* Brief
Below are the records; tally the lines that include "sort" and report only the total.

+++ Information shown +++

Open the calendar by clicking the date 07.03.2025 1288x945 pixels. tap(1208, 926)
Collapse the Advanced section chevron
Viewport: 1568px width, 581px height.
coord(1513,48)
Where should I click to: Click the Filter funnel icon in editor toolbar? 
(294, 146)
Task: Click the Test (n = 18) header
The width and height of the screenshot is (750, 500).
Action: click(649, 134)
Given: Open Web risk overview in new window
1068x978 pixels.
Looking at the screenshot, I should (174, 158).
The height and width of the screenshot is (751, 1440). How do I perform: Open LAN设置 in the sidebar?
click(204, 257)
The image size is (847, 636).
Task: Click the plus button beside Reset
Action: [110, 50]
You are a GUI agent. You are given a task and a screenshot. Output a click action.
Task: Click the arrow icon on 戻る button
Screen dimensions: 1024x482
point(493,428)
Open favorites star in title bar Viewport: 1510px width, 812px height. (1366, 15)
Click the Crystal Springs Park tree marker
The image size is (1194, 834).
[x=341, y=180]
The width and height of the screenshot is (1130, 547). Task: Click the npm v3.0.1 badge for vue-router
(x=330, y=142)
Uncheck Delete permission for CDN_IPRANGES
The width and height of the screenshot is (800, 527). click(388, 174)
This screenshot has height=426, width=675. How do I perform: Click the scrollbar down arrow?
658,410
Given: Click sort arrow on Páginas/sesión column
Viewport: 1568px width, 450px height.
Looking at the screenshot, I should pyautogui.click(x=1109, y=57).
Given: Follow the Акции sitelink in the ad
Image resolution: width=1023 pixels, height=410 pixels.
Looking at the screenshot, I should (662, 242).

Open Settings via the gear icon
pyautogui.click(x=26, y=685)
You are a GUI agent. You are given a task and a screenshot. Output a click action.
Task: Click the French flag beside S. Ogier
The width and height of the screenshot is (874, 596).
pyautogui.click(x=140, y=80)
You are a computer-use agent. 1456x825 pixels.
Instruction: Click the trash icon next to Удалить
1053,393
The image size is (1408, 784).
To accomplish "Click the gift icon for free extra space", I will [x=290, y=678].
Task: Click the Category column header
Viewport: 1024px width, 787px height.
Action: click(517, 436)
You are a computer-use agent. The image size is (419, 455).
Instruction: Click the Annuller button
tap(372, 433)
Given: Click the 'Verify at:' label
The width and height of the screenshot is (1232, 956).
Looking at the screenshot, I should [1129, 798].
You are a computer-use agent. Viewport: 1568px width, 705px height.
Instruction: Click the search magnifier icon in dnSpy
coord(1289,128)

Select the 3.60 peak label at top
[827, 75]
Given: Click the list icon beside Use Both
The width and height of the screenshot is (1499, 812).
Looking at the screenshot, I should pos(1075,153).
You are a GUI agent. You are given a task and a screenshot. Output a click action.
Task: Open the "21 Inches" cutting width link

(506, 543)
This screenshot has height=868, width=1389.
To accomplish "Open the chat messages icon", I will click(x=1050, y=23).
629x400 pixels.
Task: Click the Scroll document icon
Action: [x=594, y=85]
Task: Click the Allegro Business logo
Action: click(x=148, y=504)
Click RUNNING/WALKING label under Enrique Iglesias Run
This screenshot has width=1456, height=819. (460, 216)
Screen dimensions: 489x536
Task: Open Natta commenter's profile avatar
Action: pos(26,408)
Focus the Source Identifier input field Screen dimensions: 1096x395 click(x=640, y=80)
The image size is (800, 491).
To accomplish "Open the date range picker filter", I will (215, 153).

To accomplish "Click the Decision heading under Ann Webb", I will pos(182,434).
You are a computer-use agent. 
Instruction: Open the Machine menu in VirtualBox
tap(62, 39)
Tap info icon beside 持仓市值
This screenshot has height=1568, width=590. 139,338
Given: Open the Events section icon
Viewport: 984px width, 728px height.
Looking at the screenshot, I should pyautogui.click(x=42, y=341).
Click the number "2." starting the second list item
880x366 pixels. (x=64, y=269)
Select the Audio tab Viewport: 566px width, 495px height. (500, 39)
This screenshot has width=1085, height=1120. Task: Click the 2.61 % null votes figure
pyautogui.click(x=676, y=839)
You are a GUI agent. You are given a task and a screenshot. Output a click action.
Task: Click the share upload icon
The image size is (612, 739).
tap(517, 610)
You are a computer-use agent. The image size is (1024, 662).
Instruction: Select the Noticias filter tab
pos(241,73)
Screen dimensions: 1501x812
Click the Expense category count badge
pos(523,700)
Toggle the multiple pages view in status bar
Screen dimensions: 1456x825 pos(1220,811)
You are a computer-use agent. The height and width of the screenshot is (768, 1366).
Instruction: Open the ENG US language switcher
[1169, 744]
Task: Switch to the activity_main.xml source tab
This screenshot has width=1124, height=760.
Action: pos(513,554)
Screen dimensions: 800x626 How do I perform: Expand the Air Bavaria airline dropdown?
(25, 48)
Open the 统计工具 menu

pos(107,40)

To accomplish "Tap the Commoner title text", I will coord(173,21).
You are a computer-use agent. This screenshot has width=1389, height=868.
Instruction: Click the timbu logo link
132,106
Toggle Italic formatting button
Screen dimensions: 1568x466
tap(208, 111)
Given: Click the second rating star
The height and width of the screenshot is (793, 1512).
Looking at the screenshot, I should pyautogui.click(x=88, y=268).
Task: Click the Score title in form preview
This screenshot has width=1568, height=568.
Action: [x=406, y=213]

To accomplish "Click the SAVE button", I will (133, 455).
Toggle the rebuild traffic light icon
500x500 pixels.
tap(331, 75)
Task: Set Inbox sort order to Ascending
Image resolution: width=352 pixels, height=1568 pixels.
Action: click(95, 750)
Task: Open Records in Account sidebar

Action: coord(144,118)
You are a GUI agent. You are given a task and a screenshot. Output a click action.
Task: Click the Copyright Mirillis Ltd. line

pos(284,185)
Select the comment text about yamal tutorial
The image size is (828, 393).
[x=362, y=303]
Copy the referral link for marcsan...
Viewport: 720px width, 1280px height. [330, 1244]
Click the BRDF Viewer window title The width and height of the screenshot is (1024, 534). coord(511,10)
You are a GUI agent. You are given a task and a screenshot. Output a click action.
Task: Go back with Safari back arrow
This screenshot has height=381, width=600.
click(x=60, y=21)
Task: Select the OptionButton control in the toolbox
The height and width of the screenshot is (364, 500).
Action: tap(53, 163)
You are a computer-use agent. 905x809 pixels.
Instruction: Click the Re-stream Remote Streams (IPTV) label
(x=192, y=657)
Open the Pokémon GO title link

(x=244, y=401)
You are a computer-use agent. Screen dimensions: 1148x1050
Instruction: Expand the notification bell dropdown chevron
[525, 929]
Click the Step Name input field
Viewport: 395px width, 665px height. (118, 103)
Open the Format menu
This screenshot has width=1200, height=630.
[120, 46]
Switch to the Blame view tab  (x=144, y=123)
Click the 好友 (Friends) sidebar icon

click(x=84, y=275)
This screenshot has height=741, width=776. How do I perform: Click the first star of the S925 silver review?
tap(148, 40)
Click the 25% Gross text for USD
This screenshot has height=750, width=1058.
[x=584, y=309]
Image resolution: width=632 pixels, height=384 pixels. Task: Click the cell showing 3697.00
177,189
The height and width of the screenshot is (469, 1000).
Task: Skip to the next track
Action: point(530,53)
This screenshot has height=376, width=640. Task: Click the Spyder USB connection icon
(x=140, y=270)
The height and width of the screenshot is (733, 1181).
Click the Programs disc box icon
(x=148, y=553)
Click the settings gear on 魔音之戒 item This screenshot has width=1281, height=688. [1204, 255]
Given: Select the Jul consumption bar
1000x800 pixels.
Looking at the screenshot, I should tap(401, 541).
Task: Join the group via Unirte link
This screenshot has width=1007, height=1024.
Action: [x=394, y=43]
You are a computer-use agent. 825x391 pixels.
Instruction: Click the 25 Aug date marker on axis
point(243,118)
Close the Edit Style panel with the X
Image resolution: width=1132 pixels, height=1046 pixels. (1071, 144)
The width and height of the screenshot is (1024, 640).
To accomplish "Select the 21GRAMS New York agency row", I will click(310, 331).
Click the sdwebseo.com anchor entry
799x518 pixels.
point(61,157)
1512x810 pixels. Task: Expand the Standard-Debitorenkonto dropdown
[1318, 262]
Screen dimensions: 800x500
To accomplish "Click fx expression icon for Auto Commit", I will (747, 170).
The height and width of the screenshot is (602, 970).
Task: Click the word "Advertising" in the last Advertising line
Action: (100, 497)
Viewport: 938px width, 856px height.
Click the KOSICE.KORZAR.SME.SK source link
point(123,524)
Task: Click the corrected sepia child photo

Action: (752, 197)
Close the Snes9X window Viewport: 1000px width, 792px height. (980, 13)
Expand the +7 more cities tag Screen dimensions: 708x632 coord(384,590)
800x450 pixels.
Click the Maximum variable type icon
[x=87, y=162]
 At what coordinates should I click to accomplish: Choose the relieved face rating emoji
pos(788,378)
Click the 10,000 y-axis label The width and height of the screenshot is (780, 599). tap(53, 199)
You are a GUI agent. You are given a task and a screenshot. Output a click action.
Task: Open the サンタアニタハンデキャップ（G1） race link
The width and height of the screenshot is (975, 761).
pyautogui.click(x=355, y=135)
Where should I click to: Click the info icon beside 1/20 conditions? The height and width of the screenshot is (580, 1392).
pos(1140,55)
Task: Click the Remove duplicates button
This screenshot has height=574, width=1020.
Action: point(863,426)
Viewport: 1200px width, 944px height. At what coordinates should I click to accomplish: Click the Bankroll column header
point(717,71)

+++

* Solution
2